__Excerpt provided__:
* * *
- Decades:: 2000s; 2010s; 2020s;
- See also:: Other events of 2026; Timeline of Dominican history;

= 2026 in the Dominican Republic =

Events in the year 2026 in the Dominican Republic.

== Incumbents ==

- President: Luis Abinader
- Vice President: Raquel Peña de Antuña

== Events ==
=== February ===
- 2 February – The decapitated bodies of four Haitian women are found near the southern section of the Dominican Republic–Haiti border.
- 23 February – A fault in a transmission line switch causes a nationwide blackout.

=== March ===
- 1 March – A bus crashes in La Romana, killing two people.

=== May ===
- 12 May – The Dominican Republic reaches an agreement with the United States to host migrants deported from the latter country.
* * *
__Work task 1__: What caused the nationwide blackout on 23 February, according to the page on 2026 in the Dominican Republic?
__Work task 2__: Continue the page on 2026 in the Dominican Republic after its final May entry.
* * *
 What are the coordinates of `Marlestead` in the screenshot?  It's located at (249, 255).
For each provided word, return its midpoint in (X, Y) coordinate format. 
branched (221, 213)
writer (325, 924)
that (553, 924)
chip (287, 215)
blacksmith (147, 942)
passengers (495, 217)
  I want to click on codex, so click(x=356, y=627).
* * *
__Result 1__: A fault in a transmission line switch.

__Result 2__:
=== June ===
- 7 June – An aircraft crashes near La Romana, killing its two American crew.
- 19 June – An Italian national is killed in a fire that destroys the Viva Dominicus Beach by Wyndham resort in Bayahibe and displaces 1,690 occupants.

=== July ===
- 24 July – The United States imposes a 12.5% tariff on the Dominican Republic, citing the presence of alleged forced labor in the supply chain.
- 24 July–8 August – 2026 Central American and Caribbean Games

=== September ===
- 5 September – Joheirry Mola is crowned Miss World 2026 in Vietnam.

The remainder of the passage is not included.